SOURCE MATERIAL:

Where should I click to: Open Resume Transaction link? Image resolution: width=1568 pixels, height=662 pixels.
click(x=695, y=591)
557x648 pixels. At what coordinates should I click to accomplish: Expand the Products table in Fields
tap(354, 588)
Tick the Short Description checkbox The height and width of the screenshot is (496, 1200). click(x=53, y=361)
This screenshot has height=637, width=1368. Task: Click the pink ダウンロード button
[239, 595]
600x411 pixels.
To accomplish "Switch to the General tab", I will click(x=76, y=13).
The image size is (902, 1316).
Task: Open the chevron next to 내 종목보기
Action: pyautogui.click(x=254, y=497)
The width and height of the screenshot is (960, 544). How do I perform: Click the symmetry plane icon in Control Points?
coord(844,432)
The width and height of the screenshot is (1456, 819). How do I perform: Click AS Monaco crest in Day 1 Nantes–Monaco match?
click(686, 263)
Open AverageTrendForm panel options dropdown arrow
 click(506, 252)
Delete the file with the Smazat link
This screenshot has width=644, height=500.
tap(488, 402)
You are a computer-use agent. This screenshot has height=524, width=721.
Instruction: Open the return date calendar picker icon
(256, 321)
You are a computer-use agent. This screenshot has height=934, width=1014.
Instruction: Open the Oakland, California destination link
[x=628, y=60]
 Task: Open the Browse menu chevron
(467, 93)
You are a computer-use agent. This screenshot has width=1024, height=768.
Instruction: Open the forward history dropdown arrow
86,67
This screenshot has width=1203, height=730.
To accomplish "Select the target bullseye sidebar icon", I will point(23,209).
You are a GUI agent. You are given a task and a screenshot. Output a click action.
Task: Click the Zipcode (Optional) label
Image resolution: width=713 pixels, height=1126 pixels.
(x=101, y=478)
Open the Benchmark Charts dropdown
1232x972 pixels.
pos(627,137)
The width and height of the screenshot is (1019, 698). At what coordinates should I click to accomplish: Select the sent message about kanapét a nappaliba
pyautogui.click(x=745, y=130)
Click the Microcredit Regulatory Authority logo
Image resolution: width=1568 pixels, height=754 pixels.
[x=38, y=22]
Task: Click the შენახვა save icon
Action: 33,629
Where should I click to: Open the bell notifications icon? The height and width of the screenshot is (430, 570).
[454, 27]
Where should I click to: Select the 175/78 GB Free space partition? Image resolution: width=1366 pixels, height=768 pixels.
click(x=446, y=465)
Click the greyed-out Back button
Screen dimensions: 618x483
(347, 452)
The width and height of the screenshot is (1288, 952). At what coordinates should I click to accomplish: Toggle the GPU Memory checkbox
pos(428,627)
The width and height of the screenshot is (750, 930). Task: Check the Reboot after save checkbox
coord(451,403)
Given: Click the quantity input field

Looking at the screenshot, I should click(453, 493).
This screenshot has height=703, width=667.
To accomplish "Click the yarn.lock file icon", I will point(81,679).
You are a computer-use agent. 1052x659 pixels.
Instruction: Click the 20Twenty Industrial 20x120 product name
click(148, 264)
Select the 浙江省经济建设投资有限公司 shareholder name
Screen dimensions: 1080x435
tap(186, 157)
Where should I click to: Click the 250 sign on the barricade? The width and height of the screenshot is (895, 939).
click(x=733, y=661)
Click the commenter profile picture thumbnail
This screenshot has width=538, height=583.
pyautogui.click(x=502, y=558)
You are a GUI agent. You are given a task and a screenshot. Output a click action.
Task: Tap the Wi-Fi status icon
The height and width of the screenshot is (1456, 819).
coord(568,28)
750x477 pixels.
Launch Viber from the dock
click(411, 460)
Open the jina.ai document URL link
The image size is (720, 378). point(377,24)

DIRECTIONS: Filter the lines above, keeping each one that contains the string "computer".

OUTPUT OF THE EXERCISE:
You are a computer-use agent. This screenshot has height=524, width=721.
You are a computer-use agent. This screenshot has height=934, width=1014.
You are a computer-use agent. This screenshot has width=1024, height=768.
You are a computer-use agent. 1052x659 pixels.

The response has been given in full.